The lifestyle intervention included standard care at a CKD clinic, as well as a lifestyle program which included care from a dietician, exercise physiologist, Diabetes educator, psychologist and social worker.
The lifestyle intervention patients participated in aerobic and resistance exercise training for 12 months. The exercise program involved moderate intensity exercise for a total of 150 minutes each week. These patients started working out with an exercise physiologist in a gym for the first eight weeks. After eight weeks, the patients had a home-based program using resistance bands and an exercise ball.
The patients in the lifestyle intervention had four weeks of group behavior and lifestyle modification classes with a dietician and a psychologist.
Before starting the program, all study participants were tested for their maximal oxygen consumption, also called maximal aerobic capacity or VO2 max. This is the volume of oxygen an individual’s body can use during exercise. Maximal oxygen consumption is one method for testing a person’s physical fitness. Participants were retested 12 months later, after completing their assigned program.
The participants were also tested for function of the left ventricle of the heart before and after the program. There are four chambers of the heart, and the left ventricle is the chamber that pumps blood to the rest of the body. Function of the left ventricle was tested using an echocardiogram, which is a sonogram that takes pictures of the heart.
The researchers tested for stiffness of the arteries (blood vessel), body measurements and blood chemistry, such as blood sugar and cholesterol, before and after the program.
Out of the 83 patients who enrolled, 72 patients completed the program and follow-up. A total of 36 people in the standard care group and 36 in the lifestyle intervention group completed the study.
The researchers found that 10 percent of the patients had myocardial ischemia before starting the program. Myocardial ischemia is a disease of low blood supply to the heart, usually caused by plaque build-up in the arteries. Despite the disease, all of these patients were able to complete the study without any problems.

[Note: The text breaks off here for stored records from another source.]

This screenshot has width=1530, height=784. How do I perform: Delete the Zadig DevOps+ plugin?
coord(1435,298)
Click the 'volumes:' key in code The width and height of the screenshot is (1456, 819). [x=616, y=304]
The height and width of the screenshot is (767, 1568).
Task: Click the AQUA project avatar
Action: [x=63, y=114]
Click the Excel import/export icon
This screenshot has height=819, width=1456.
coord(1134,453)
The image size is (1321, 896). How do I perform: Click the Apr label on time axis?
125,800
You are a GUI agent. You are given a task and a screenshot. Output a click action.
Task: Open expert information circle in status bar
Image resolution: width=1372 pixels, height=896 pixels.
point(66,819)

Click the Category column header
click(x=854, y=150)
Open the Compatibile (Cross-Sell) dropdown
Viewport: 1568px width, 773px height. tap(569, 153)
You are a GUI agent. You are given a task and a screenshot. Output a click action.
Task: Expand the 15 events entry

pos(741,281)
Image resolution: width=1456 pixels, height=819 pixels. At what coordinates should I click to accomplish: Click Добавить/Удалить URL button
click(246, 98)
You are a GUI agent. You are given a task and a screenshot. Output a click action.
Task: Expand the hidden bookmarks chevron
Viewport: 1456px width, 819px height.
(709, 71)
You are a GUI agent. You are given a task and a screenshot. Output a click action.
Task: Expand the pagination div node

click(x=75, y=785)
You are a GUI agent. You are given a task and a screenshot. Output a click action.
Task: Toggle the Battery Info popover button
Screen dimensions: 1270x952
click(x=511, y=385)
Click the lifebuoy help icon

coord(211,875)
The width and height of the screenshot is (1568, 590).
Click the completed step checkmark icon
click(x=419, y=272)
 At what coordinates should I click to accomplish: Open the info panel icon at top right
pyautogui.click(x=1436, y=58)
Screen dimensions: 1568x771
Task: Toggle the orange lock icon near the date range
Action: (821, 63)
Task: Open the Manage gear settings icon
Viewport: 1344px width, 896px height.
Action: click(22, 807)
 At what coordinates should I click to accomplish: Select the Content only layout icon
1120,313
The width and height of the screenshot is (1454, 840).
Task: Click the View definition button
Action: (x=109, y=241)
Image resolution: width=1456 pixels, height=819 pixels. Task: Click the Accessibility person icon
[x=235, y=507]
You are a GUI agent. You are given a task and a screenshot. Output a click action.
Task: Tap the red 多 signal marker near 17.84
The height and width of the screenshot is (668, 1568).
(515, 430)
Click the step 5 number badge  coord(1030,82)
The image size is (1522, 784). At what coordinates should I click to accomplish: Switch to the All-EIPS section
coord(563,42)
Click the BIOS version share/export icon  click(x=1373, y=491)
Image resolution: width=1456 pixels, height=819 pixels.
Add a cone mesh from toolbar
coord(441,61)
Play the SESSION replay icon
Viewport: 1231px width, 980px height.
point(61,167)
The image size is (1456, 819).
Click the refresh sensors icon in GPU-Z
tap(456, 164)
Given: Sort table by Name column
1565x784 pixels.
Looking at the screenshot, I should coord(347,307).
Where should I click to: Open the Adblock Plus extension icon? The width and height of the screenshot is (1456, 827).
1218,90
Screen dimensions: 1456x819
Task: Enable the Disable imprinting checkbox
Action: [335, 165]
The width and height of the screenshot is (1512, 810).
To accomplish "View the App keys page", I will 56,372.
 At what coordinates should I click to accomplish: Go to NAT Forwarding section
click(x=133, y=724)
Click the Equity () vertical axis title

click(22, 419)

The study did not find any differences between the patient groups before the program began. After completing the program, however, the volume of oxygen patients were able to use increased on average approximately 3 milliliters per kilogram per minute.
The researchers found an average of about 4 pounds of weight loss after the lifestyle program compared to the patient's weight before starting the program. There was no change in weight among the group that received standard care.
There was no change in either group in blood pressure measurements or cholesterol levels after the program compared to before the program began.
There was a marked improvement in the function of the left heart ventricle in the diastolic, or relaxation, phase of the heart. There was no change in function of the left ventricle of the heart in the systolic, or contraction, phase.
The authors noted that the intervention did not change the stiffness of the arteries.
The authors concluded that exercise and lifestyle changes may improve the function of the heart and lungs for patients with chronic kidney disease. They also stated that proper exercise and lifestyle changes may also cause weight loss for these patients.
The authors noted some weaknesses of their study, including that they were not able to divide the parts of the lifestyle intervention (exercise, nutrition) to see the impact of each part.
They also did not observe the lifestyle intervention participants during exercise to figure out how much exercise they actually did. However, the changes in oxygen uptake indicate the participants exercised regularly.
The researchers also noted that they did not record changes in medication doses.
This study was published August 22 in the Clinical Journal of the American Society of Nephrology (CJASN).
The study was funded by the National Health and Medical Research Council-funded Centre for Clinical Research Excellence and the Department of Nephrology at the University of Queensland. The authors reported no conflict of interest.